Brown, who said his weight peaked at 390 pounds when he had surgery on his foot, has lost more than 50 pounds and it shows. He said he misses “fast food in general,” but not enough to jeopardize his team’s chances of improving by going back to eating it.
Brown took instruction from the same man who used to help his father with his conditioning. Gilbert Brown, a former Green Bay Packers nose tackle who was a Big Eight all-academic selection when at Kansas, sought the help of his KU strength and conditioning coach Fred Roll throughout his pro career.
Roll, who has worked with Lawrence High players during summers, was instrumental in helping Gilbert’s son Jamal give himself a better shot at a big senior year.

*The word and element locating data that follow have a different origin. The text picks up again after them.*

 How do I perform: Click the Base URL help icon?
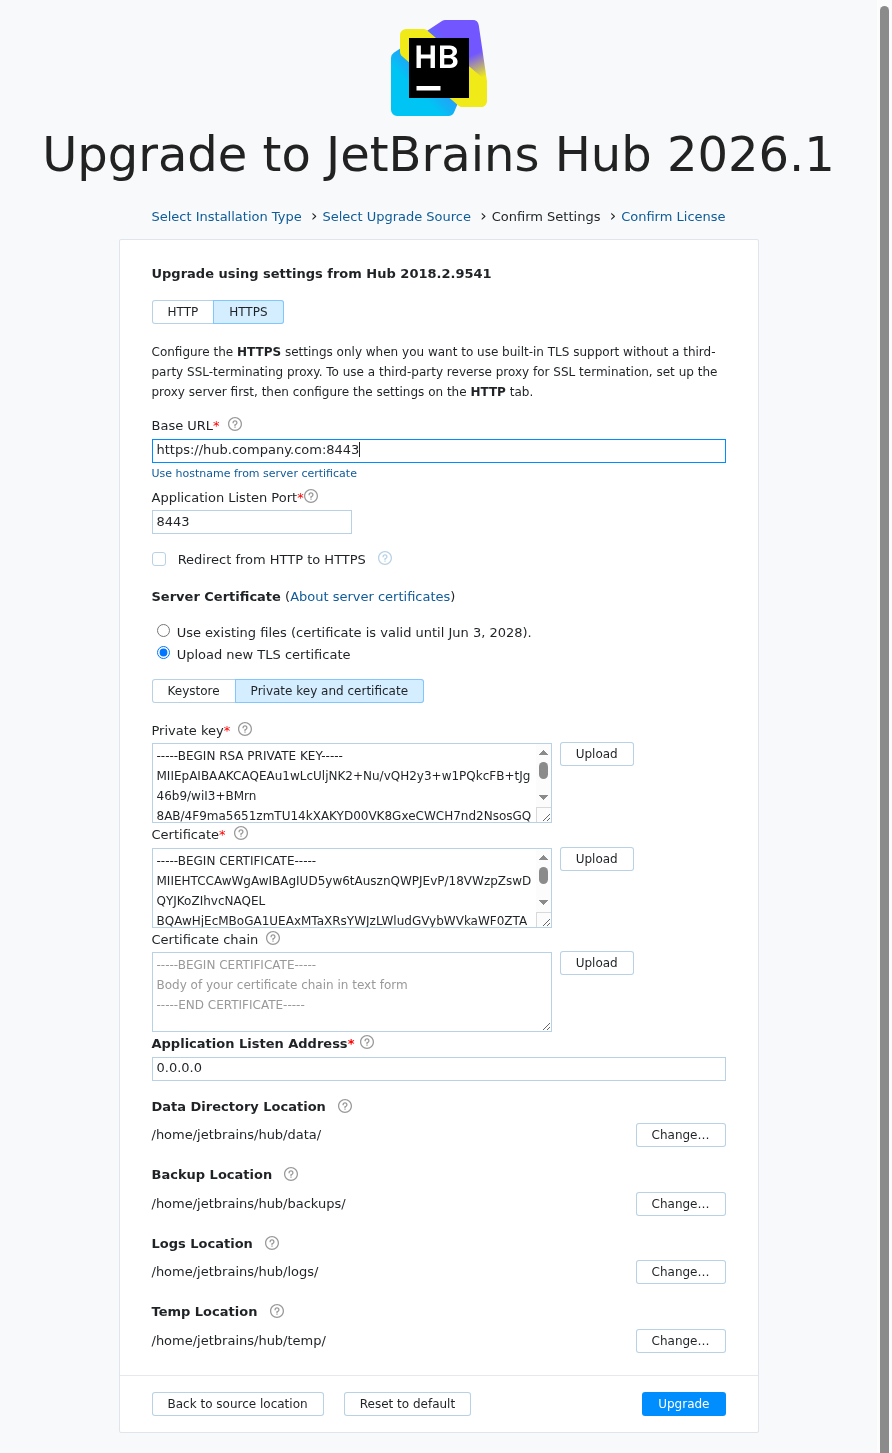(234, 424)
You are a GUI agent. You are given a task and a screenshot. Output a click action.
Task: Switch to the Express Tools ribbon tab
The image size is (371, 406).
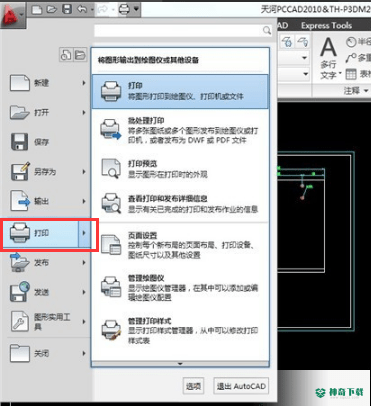pos(326,26)
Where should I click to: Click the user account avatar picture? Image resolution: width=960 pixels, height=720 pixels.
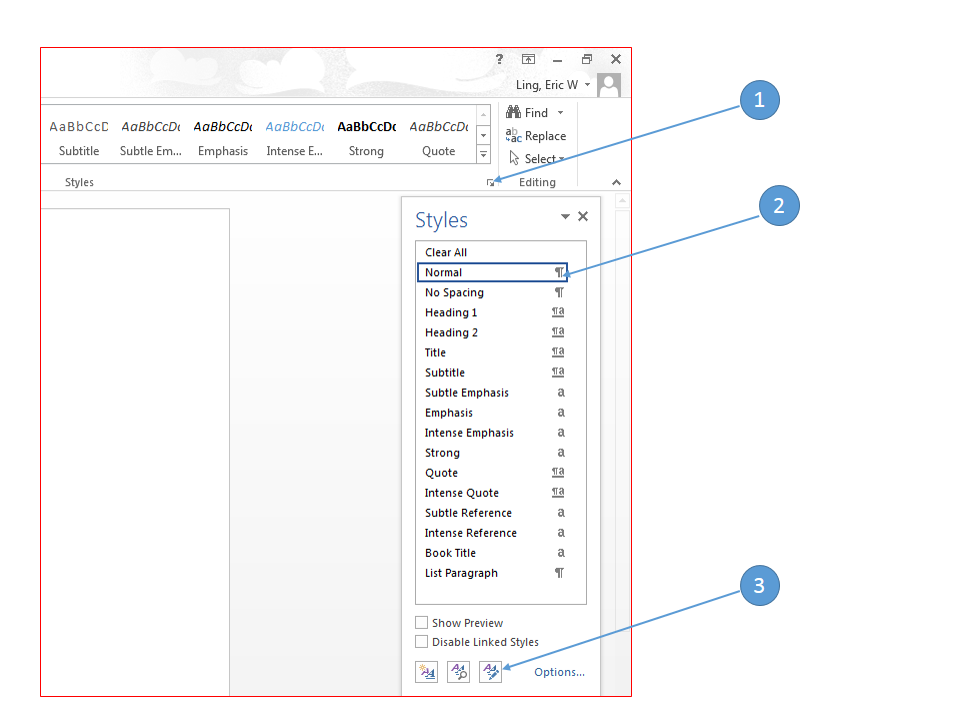pos(608,85)
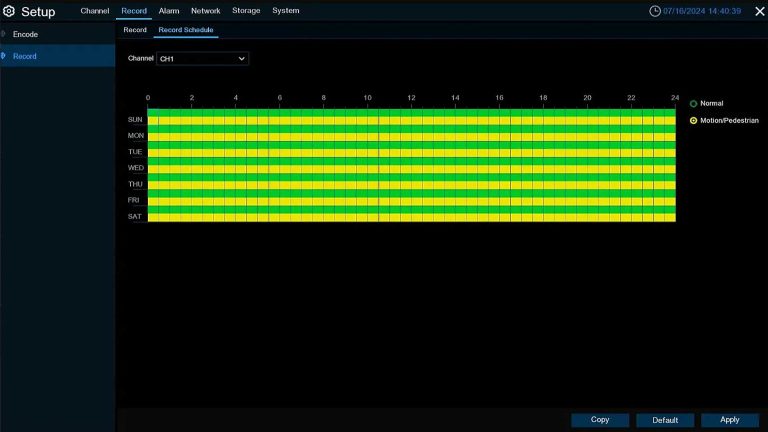
Task: Switch to the Record sub-tab
Action: coord(134,30)
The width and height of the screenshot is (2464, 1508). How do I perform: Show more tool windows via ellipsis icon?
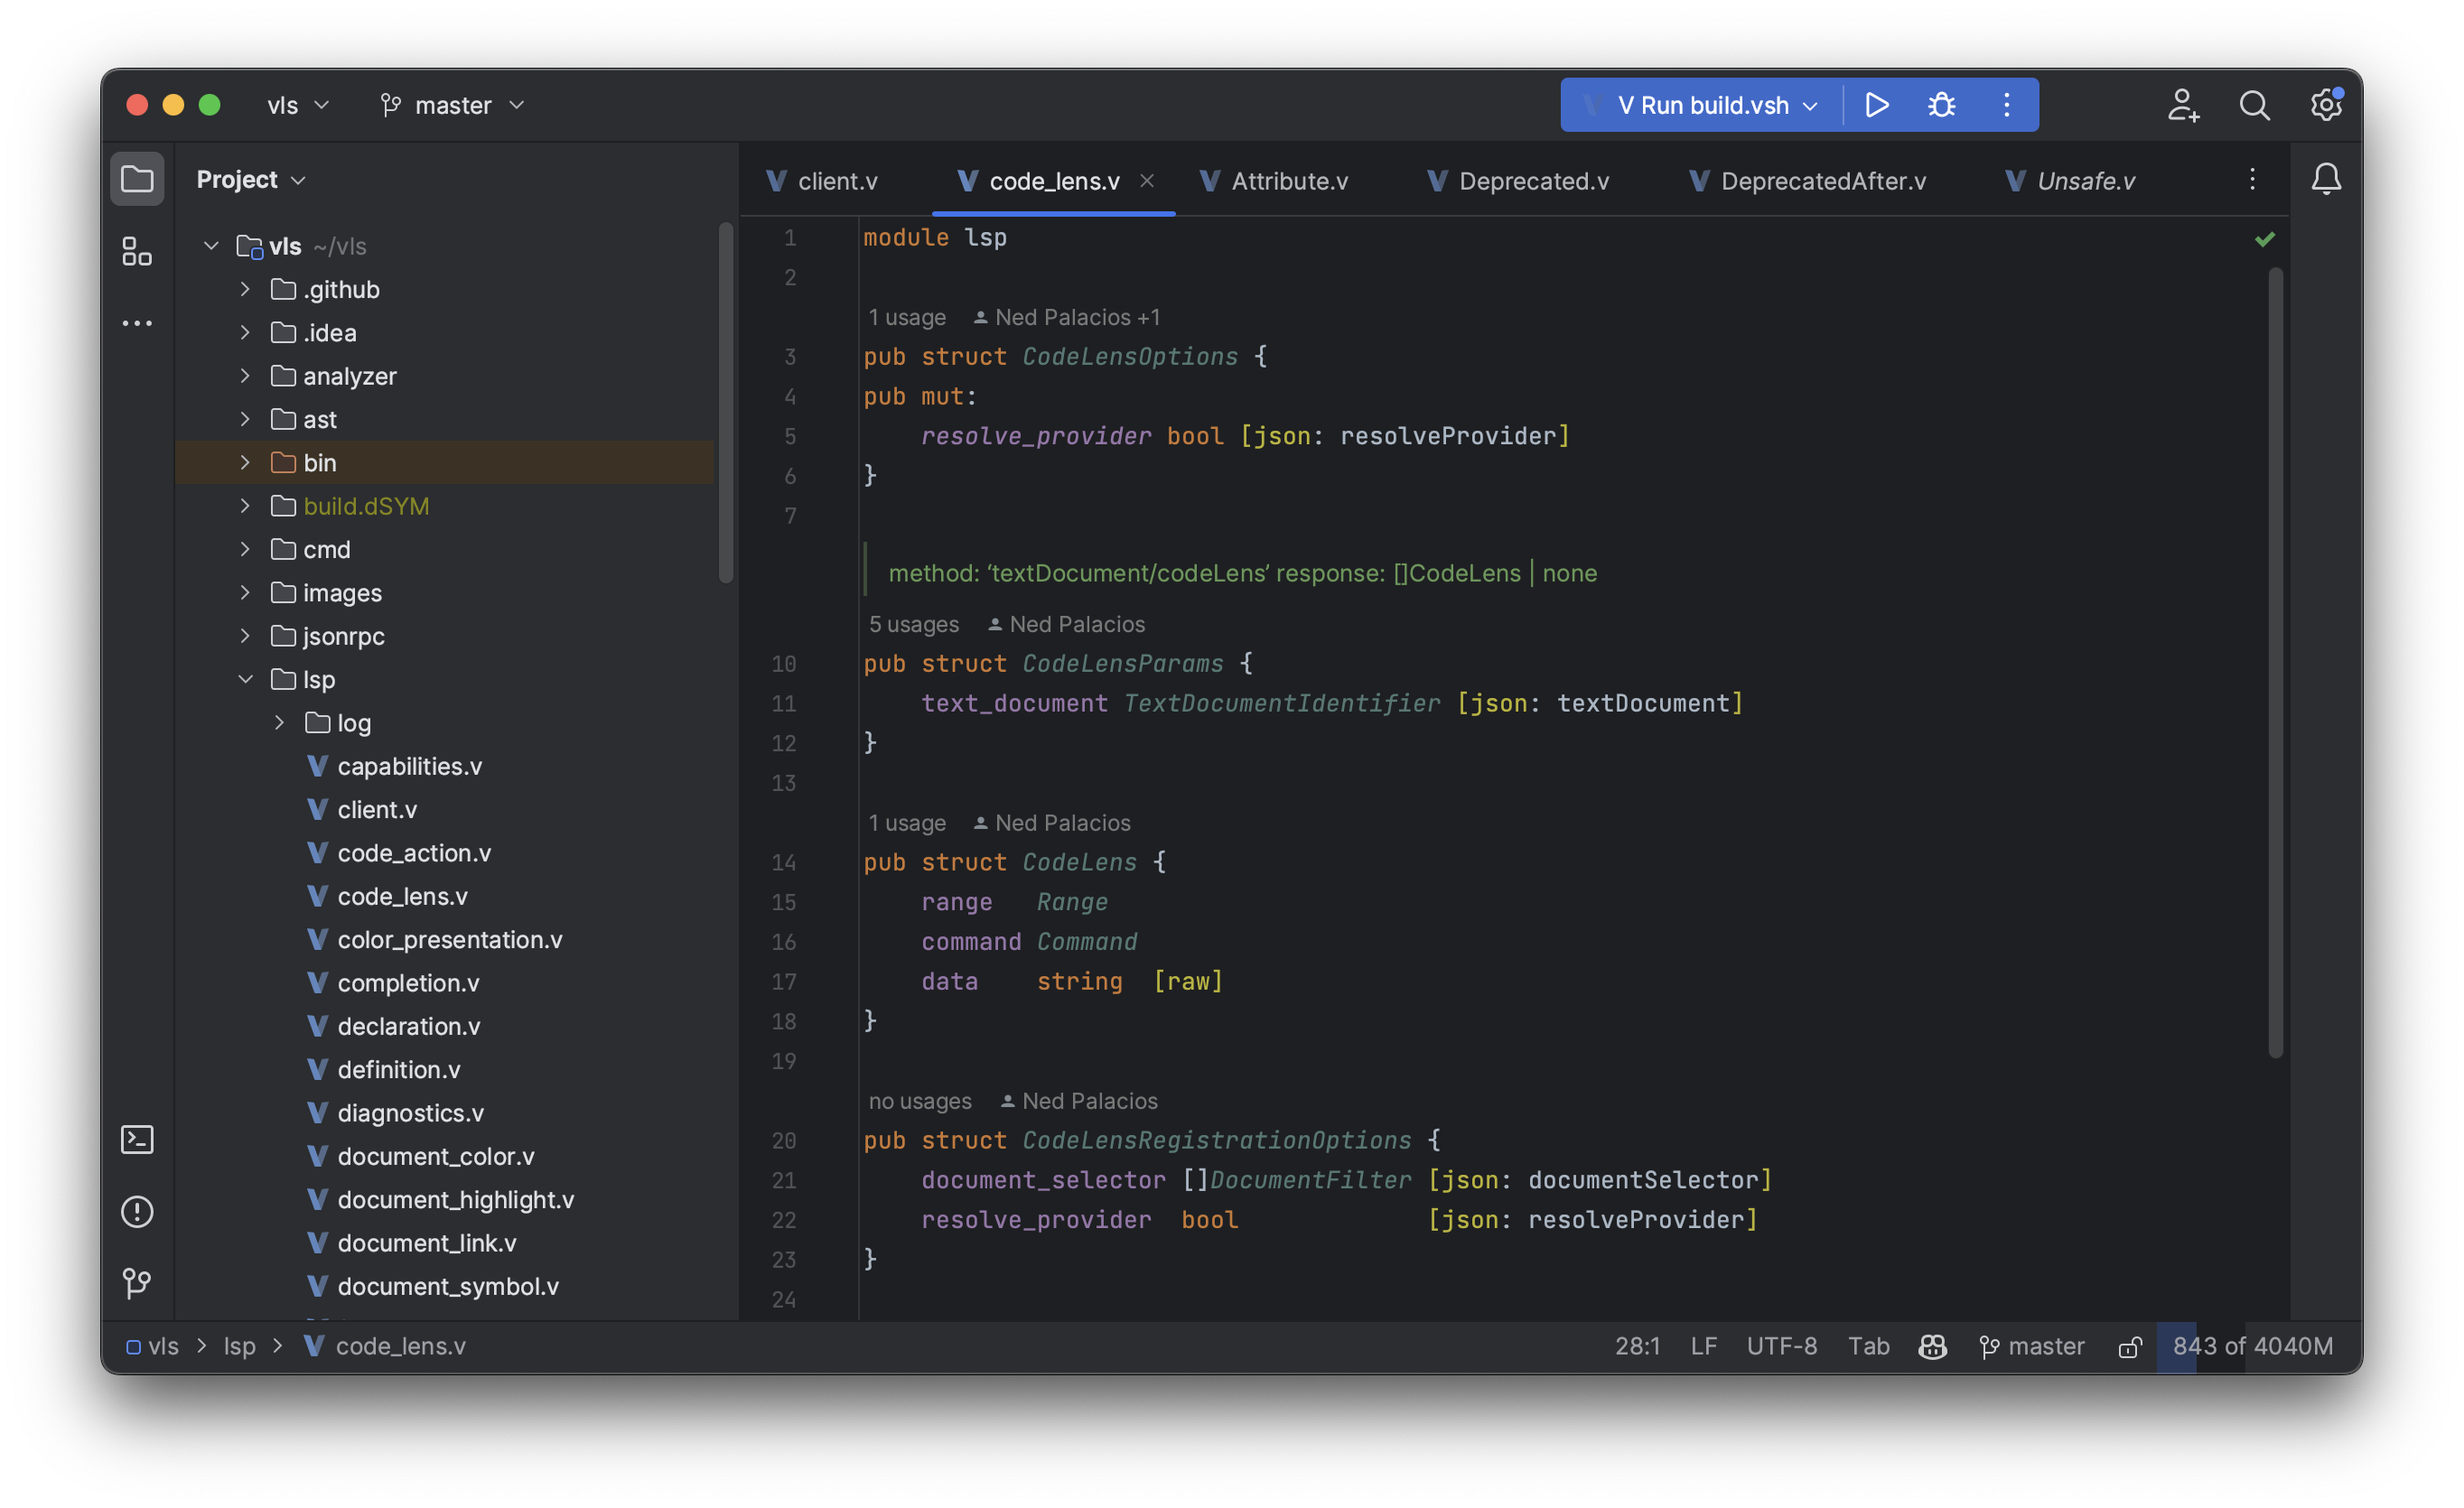(137, 322)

“During the summer, I worked out twice a day, once on Fridays and Saturdays, and Sunday was my chill day,” Jamal Brown said.
LHS coach Dirk Wedd said he plans to use Brown both ways. The numbers on Brown’s scale are down and Wedd is just as pleased that the number of bodies in the program is up, all the way up to 115.
Last season, the Lions had to go into overtime of their final game to get a victory, against Leavenworth, against which the Lions open the season, Sept. 3 at LHS.
“We’re really eager for the season to start,” Gaston said. “We’re picking up right where we left off, playing Leavenworth, and they’ll be looking for revenge.”
For the second year, the Lions have their own on-campus football field on which to practice and play games. Bathrooms are under construction and the press box isn’t quite completed, but it feels like home to the team.
“I’m loving it,” Jamal Brown said. “People say, ‘Free State has this,’ and ‘Free State has that.’ I’m loving what we have. It’s all our own and that’s something we’ve never had.”